After helping to defeat fascism in Europe, Bidwell Barnes returned to the Mississippi Gulf Coast. He recounts feeling surprised at having to sit in the back of bus after serving his country.
Jewel Rushing grew up in Magnolia, Mississippi, during the Great Depression. In this episode, he remembers befriending the hobos who used to camp outside of town and discusses how growing up in that time of hardship inspired him to help others later in life.
In 1968, the Mayor of McComb asked Jewel Rushing to serve on the city’s public housing board. He recalls organizing a Boys and Girls Club chapter after watching poor kids playing in the streets. Rushing also served on the Board of Directors of the McComb Salvation Army for many years. He recounts how a generous donation by a retired railroad worker allowed them to keep their doors open.
During his lifetime, Rushing worked tirelessly as a community activist. He served on numerous boards including the Southwest Community College Board of Trustees, the McComb Housing Authority, the Salvation Army, and the United Way of Southwest Mississippi. He explains how growing up poor inspired him to try and help young people overcome their circumstances.
Jewel Rushing passed away on September 13, 2011, at the age of ninety.
As the daughter of famed restauranteur Mary Mahoney, Eileen Mahoney Ezell grew up immersed in Biloxi history and tradition. In this episode, she recalls being asked to serve as Mardi Gras Queen Ixolib for 1976. For Ezell, serving as the Gulf Coast Carnival Queen was a whirlwind of festivities. She describes the Coronation Ball, parades, and other events that make Mardi Gras so special.
Mary Mahoney’s Old French House Restaurant opened for business in Biloxi on May 7, 1964. Ezell remembers her mother as real people person who loved the Mississippi Gulf Coast.

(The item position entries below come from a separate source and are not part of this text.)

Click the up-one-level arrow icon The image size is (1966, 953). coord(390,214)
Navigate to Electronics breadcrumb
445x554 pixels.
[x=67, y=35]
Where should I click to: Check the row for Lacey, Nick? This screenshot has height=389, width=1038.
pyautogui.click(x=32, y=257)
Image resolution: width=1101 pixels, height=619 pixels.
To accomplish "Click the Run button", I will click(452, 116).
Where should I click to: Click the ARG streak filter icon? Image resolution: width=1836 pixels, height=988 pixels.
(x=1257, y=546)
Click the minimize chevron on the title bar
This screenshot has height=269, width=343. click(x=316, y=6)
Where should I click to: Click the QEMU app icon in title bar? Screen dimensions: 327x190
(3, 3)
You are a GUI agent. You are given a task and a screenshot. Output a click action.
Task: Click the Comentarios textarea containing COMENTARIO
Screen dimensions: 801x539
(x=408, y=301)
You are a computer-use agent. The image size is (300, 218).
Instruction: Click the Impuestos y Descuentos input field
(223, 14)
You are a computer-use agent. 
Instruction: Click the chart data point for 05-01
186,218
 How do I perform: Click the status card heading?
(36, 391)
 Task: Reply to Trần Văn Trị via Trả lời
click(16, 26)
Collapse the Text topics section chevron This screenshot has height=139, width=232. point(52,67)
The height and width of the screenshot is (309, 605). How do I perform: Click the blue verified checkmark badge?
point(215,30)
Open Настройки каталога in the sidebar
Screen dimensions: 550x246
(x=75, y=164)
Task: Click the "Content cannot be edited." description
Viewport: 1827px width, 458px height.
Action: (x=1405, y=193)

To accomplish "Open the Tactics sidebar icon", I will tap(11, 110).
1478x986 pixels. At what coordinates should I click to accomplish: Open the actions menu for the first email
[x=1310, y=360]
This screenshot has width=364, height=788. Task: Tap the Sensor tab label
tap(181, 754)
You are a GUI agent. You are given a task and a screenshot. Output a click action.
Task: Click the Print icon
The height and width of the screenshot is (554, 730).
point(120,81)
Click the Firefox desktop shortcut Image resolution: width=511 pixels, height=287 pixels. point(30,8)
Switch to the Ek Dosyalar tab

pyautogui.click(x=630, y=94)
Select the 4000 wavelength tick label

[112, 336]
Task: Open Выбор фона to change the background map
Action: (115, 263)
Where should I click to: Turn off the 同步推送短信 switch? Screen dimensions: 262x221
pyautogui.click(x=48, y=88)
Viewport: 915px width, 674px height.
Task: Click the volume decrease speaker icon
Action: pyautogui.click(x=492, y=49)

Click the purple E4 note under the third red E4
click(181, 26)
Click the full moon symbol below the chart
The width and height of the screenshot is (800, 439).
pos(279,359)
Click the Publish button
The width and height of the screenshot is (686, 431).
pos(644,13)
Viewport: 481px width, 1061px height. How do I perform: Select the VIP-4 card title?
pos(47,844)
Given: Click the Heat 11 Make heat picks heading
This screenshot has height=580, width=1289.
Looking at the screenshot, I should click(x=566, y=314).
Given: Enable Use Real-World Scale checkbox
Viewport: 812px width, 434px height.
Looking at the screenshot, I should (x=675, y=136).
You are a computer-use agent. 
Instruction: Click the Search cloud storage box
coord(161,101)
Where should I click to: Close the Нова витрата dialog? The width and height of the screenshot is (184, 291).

Since 1908, Biloxi’s Mardi Gras has continue to grow and evolve into a world class celebration. In this interview recorded in 2004, Ezell discusses how the Gulf Coast Carnival Association works to ensure the future of the event while respecting traditions of the past.
Pro Football Hall of Fame Punter, Ray Guy, redefined the position for all who would follow. A tremendous athlete, Guy was as good a pitcher as he was a punter. After finishing high school in his hometown of Thomson, Georgia, he decided to come to Southern Miss to play football and baseball. Guy recalls why choosing a smaller school like USM was a “no-brainer.”
Although Guy could kick footballs great distances, he often chose height over yardage. He discusses the strategy behind his high, hanging kicks. During his years playing football with the Oakland Raiders, Guy shattered many NFL records. He explains why records are meaningless if the team doesn’t win.
Even though Ray Guy was first nominated for the Pro Football Hall of Fame in 1994, he was not inducted until the Class of 2014. In this interview, recorded shortly before the induction ceremony, he describes how his former coach John Madden would present him for enshrinement and the festivities to follow.
PHOTO: Famed Raiders Coach John Madden (L) and Ray Guy (R) the night of the enshrinement ceremony in 2014.